#### [GIVEN EXERCISE]
Please rewrite everything in the studio interview below from "We’re at our" down to "a theatre director.", putting "shower" in place of "bath tub".

#### [TEXT SECTION]
Colin Caradec and Morgane Rébulard run The Shelf Company, a Paris-based graphic and typographic design studio and publishing house. They publish The Shelf Journal, a beautifully produced magazine dedicated to publishing design, books and what they call ‘the cult of the shelf’. With the third issue of the The Shelf Journal now available, we look ahead at their week and get an insight into French magazine culture.
Where are you today?
We’re at our studio in Paris’ 3rd district where we moved a few month ago. It’s a flat used as a studio, we are upstairs in a former bedroom with a small bathroom so we have a bath tub in the back. We share the place with two sisters, respectively a graphic designer and a theatre director.
What can you see from the window?
Depends on the window, we have three here. We can see:
— Rue de Bretagne/Rue Debelleyme, a very vivid neighbourhood in the very heart of Paris, invaded by bohemian-bourgeois, hipsters, fashion addicts, pale vegans, and graphic designers…
— Roof tops (one is furnished with a deckchair, an umbrella and fake grass) because we work in kind of an attic on the 5th floor of a typical Parisian building.
— What’s very useful is that we can see the copy printer across the street and if it’s too crowded or not when we need some proof copies.
Are you morning or evening people?

#### [PROVIDED INFORMATION]

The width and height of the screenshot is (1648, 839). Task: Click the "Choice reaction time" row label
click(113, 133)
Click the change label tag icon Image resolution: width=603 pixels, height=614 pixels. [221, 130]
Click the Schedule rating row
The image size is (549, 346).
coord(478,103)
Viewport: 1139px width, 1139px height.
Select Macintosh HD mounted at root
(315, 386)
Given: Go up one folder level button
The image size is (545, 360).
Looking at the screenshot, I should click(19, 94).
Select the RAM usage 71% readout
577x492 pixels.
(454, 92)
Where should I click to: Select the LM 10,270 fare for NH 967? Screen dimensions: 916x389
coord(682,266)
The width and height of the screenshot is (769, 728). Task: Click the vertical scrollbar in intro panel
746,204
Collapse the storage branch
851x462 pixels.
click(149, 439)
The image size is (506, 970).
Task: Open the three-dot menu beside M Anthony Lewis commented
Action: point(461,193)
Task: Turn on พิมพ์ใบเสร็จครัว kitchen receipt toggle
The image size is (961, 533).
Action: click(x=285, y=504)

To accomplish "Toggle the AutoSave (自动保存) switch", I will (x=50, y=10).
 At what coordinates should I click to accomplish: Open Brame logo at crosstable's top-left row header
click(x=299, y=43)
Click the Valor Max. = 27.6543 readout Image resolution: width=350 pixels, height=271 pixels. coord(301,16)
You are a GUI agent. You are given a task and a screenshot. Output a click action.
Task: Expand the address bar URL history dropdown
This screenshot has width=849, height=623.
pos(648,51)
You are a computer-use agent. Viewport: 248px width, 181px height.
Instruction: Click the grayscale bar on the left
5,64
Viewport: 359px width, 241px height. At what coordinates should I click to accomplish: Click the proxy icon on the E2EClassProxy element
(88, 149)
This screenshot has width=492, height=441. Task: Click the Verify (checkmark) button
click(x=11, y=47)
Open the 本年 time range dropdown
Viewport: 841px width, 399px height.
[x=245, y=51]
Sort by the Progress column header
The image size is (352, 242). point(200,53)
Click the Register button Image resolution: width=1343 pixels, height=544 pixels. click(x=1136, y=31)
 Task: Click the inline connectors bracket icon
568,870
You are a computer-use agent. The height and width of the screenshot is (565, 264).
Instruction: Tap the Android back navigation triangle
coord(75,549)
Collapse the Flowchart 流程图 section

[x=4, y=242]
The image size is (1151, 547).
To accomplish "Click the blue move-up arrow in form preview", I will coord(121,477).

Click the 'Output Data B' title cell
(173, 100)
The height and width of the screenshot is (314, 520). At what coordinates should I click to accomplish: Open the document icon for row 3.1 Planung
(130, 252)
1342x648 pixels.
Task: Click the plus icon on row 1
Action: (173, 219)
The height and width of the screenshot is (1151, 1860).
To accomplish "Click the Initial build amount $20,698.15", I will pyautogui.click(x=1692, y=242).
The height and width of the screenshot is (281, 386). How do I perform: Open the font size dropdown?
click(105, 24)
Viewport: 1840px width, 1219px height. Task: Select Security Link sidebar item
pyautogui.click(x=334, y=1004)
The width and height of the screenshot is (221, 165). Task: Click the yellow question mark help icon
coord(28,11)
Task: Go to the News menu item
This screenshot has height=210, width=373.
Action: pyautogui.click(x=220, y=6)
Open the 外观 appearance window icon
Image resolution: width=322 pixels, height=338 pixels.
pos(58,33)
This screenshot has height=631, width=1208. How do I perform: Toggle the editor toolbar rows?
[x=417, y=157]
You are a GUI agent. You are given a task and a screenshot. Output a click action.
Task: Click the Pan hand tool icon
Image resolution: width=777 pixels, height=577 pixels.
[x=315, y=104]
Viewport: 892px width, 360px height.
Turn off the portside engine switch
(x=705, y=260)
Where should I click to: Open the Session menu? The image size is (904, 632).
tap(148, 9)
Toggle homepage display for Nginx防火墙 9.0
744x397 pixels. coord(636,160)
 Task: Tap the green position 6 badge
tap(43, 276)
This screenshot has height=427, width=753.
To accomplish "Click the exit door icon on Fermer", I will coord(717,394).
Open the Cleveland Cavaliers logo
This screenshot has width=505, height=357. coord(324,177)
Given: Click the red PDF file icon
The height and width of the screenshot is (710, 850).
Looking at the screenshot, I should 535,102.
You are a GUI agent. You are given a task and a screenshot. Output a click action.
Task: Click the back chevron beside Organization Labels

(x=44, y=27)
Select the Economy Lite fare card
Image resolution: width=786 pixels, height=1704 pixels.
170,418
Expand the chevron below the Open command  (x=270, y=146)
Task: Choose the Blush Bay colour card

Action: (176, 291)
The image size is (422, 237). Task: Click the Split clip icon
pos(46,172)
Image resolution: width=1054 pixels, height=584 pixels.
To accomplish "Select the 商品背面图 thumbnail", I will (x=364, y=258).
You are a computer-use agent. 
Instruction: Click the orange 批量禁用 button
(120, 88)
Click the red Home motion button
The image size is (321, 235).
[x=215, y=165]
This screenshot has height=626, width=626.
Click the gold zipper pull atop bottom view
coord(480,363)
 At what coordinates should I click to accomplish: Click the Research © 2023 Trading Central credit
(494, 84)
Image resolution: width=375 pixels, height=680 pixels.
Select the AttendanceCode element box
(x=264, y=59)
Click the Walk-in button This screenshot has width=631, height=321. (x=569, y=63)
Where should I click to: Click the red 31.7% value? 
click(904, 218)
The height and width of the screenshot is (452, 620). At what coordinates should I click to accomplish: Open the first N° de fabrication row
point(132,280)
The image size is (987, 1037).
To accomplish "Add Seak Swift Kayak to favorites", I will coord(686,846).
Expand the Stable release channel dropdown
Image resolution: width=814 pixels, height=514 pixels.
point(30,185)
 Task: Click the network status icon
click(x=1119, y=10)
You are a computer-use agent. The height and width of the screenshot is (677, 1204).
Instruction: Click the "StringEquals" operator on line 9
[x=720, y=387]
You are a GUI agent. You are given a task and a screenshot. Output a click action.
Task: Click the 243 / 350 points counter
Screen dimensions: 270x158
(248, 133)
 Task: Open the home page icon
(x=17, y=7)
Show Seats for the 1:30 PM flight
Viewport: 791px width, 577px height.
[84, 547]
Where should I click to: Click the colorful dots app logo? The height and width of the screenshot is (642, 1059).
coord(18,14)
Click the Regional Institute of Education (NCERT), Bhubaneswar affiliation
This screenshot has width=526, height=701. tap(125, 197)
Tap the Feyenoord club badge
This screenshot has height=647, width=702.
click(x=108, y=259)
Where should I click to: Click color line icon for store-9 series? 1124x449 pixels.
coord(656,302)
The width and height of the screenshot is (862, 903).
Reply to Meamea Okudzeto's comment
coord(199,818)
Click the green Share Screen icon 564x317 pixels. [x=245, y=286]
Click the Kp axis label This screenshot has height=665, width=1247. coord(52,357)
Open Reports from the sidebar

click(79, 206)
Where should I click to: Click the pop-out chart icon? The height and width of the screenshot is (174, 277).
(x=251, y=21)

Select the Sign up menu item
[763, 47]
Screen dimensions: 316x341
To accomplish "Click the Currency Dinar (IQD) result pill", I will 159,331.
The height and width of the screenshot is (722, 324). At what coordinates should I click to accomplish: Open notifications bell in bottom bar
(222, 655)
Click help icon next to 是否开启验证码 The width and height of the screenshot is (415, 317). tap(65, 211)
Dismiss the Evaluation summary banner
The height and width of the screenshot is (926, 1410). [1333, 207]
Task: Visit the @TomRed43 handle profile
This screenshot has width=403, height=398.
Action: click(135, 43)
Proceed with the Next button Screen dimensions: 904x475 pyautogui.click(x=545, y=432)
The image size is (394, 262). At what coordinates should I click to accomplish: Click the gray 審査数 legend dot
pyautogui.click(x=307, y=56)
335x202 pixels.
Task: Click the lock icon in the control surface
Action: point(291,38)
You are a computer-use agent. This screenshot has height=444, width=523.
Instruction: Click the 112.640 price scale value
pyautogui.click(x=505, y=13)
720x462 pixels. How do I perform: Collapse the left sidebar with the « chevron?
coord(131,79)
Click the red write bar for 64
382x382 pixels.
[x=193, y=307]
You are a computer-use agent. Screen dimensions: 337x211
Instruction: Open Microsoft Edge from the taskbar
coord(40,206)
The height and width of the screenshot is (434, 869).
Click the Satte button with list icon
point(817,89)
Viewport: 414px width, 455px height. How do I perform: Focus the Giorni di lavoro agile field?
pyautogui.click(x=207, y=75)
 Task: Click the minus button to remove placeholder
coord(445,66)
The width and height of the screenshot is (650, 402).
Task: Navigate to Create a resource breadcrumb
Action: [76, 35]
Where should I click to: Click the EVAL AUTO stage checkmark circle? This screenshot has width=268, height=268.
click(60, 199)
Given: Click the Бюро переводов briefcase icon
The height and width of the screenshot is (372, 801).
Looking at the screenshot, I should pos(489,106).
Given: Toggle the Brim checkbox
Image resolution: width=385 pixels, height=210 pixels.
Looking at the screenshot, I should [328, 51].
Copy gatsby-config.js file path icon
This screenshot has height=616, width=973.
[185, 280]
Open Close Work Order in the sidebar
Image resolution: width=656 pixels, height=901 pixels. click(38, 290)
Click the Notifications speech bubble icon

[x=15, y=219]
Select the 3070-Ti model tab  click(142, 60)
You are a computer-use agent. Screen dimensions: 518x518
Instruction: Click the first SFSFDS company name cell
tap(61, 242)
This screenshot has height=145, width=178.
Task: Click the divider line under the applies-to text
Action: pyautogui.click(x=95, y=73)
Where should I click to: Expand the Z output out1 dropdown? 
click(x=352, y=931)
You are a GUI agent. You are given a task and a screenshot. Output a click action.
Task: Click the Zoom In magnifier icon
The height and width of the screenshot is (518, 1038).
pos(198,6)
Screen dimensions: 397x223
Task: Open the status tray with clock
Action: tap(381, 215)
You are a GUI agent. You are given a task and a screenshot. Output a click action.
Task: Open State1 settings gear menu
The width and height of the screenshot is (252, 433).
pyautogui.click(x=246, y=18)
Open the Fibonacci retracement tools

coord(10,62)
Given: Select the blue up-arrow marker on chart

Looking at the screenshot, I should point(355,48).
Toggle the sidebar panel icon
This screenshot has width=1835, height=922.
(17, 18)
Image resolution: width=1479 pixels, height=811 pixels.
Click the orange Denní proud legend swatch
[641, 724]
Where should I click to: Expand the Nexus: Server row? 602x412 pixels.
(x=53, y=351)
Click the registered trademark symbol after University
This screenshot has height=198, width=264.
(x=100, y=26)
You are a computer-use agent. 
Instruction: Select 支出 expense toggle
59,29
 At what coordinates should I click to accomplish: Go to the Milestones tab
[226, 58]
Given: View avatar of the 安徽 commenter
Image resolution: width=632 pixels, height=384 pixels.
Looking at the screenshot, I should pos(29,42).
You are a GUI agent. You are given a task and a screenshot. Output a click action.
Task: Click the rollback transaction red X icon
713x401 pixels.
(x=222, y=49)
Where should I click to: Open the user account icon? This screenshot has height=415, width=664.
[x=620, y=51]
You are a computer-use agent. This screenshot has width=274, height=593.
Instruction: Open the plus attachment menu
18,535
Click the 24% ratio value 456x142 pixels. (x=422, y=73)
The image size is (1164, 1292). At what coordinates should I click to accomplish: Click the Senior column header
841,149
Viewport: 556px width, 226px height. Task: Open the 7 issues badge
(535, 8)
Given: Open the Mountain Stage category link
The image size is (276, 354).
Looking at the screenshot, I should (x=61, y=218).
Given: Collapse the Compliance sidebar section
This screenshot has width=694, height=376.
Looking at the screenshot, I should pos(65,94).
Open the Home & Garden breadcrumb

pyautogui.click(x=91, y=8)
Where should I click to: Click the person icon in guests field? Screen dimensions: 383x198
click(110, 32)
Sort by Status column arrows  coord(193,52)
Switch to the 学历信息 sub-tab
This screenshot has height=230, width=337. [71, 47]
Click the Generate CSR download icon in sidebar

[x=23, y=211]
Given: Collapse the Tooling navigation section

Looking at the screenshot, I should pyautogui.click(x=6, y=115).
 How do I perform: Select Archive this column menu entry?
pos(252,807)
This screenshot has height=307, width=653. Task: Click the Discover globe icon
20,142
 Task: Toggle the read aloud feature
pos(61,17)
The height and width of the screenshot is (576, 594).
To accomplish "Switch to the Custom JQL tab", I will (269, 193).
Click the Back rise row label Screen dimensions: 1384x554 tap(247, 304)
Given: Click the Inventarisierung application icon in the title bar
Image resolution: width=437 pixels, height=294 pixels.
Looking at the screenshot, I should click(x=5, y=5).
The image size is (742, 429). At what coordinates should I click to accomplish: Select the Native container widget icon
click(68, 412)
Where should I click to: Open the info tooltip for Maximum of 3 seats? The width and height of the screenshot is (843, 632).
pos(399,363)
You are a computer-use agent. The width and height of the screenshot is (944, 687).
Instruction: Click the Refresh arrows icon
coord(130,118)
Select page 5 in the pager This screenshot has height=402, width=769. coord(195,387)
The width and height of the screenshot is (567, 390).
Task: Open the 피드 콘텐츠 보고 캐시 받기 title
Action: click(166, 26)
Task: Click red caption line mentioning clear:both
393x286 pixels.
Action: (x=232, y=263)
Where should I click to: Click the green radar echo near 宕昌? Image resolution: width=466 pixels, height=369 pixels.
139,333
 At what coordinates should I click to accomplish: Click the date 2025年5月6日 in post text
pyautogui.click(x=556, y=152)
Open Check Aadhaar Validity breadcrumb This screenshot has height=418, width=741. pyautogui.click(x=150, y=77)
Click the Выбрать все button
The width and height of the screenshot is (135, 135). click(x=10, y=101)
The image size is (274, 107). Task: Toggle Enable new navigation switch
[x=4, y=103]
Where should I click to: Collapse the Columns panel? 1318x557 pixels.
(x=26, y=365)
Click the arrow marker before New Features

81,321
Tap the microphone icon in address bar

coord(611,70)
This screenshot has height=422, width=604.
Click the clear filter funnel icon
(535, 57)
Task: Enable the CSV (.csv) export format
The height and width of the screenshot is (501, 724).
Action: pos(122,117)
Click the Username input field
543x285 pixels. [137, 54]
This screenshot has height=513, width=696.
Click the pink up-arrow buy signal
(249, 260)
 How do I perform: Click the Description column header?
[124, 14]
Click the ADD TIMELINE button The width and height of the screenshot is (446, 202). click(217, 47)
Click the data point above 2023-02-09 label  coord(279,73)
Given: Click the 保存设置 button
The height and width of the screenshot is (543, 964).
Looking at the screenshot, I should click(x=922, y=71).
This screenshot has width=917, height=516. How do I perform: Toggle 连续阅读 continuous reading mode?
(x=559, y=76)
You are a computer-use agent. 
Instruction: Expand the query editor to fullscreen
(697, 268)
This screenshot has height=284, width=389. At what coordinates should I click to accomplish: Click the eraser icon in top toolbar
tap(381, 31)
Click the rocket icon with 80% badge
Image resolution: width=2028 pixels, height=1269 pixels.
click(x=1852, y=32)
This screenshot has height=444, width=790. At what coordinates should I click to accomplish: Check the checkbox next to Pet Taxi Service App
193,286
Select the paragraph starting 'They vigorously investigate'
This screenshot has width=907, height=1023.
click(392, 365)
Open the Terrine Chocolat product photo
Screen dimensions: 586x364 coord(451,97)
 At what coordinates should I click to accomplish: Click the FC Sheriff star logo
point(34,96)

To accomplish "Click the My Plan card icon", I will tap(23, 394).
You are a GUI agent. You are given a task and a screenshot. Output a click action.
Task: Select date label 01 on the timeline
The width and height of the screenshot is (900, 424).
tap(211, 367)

#### [TASK OUTPUT]
We’re at our studio in Paris’ 3rd district where we moved a few month ago. It’s a flat used as a studio, we are upstairs in a former bedroom with a small bathroom so we have a shower in the back. We share the place with two sisters, respectively a graphic designer and a theatre director.